Data Visualization: Charts, Maps, and Interactive Graphics

© by the author(s). This work is licensed under the Creative Commons Attribution-NonCommercial-NoDerivatives 4.0 International License. To view a copy of this license, visit http://creativecommons.org/licenses/by-nc-nd/4.0.

Review of Data Visualization: Charts, Maps, and Interactive Graphics

By Robert Grant

CRC Press, 2019

218 pages, 125 figures

Hardcover: $79.96, ISBN 978-1-138-55359-0

Paperback: $23.96, ISBN 978-1-138-70760-3

eBook: $23.96, ISBN 978-1-315-20135-1

Review by: Sarah Kelly, University of Colorado Boulder

Daily, we encounter an overwhelming amount of quantitative data presented through figures, graphics, and maps, and yet we often underestimate or neglect the power of visualization to meaningfully summarize data. Visualizing data requires summarizing its complexity into something easily digestible. But details are lost during the process, and so it’s important to understand how different visualization techniques affect what is finally presented to the reader. Being that there is no single best way in which to visualize any particular dataset, familiarity with a variety of techniques is imperative. Robert Grant’s book, Data Visualization: Charts, Maps, and Interactive Graphics, provides the reader with a wealth of techniques to effectively visualize different types of data, and discusses how to avoid common visualization pitfalls. With seventeen short chapters, along with 125 illustrative graphics, the book is a quick read and immediately useful to anyone who needs to communicate data—including, the author tells us in his preface, data managers, data scientists, and journalists.

The preface explains how and why the book is broken down into its three main sections. Section I is titled “The basics,” and has two chapters that discuss why we should visualize data. Section II, “Statistical building blocks,” consists of four chapters that introduce the reader to basic statistical theory, and can serve as either a refresher for those familiar with statistics or as a very brief overview for those who are not. Section III, “Specific tasks,” covers a wide variety of topics—including uncertainty, time analysis, and machine learning—spread over ten chapters. The author recommends that everyone should read Section I; Section II could be skipped entirely by readers with some experience with statistics; and a reader might, based on their interests, pick and choose which chapters to read in Section III. The preface then goes on to explain that the main goal of the book is to “provide a brief overview of techniques and tools, while all the time emphasizing statistical reasoning. . .” (xxiv). The author also makes clear what is not included in the book—topics such as the visualization of qualitative data, the representation of data with sound, and the affordance of accessibility for the visually impaired. The preface wraps up with a short list of definitions for a few of the terms used in the book, a reference that is particularly helpful for those new to data visualization or statistics.

Chapter 1, entitled “Why visualize?”, introduces the science behind the human brain’s ability to recognize and interpret patterns. Grant explains that data analysts should create visualizations that can guide the reader through the data while still allowing them to make their own interpretation of the information presented. The way to accomplish this, he stresses, is to favor simplicity over complexity. He illustrates this principle with a simple scatterplot, annotated with information about its respective parts, and discusses how a reader is meant to interpret the information contained in it. The chapter continues with a section on best practices for communicating whatever message an analyst wishes to present without overwhelming the reader. The need for visualizations, and the importance of knowing your audience before selecting the type or types of visualization to use are both noted, along with the four questions that all data analysts should ask themselves before making any visualization decisions (12):

The author recommends that data analysts be familiar with a wide range of tools and methods, rather than any one particular software or technique, and, in any event, suggests sketching out ideas for visualization before moving to a software platform.

● ● ●

**Set task 1:**
Do the following statements agree with the book review above? For each, answer yes or no and quote the words of the review that decide it.
(a) Section II of the book has four chapters.
(b) The book covers representing data with sound.
(c) The author advises sketching visualization ideas before turning to software.
**Set task 2:** Reproduce the stretch of the book review from "The author recommends that data" through "a software platform.".

**Recorded information:**
● ● ●

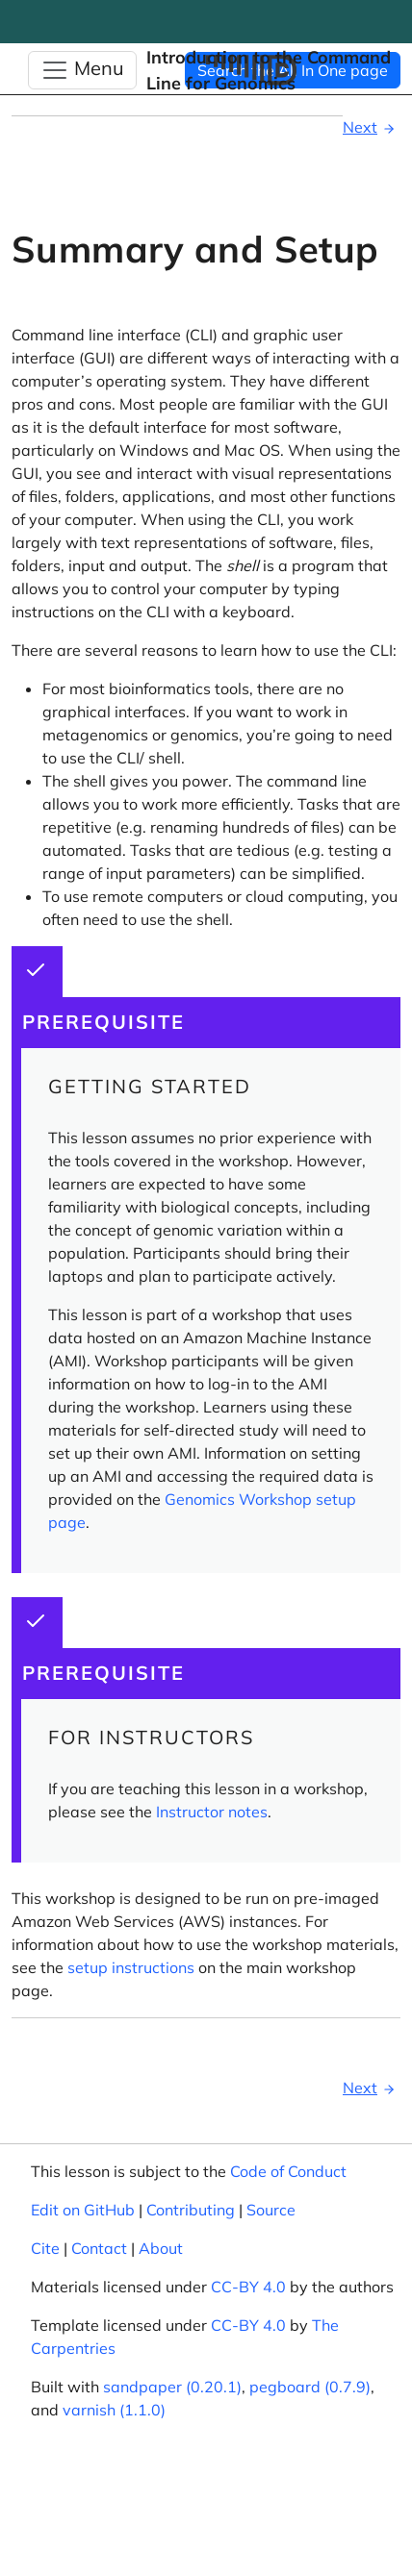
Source (271, 2209)
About (161, 2248)
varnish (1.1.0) (114, 2409)
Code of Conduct (288, 2171)
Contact (99, 2248)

● ● ●

**Correct answer 1:**
(a) Yes: "Section II, “Statistical building blocks,” consists of four chapters"
(b) No: "The author also makes clear what is not included in the book—topics such as the visualization of qualitative data, the representation of data with sound"
(c) Yes: "suggests sketching out ideas for visualization before moving to a software platform"

**Correct answer 2:**
The author recommends that data analysts be familiar with a wide range of tools and methods, rather than any one particular software or technique, and, in any event, suggests sketching out ideas for visualization before moving to a software platform.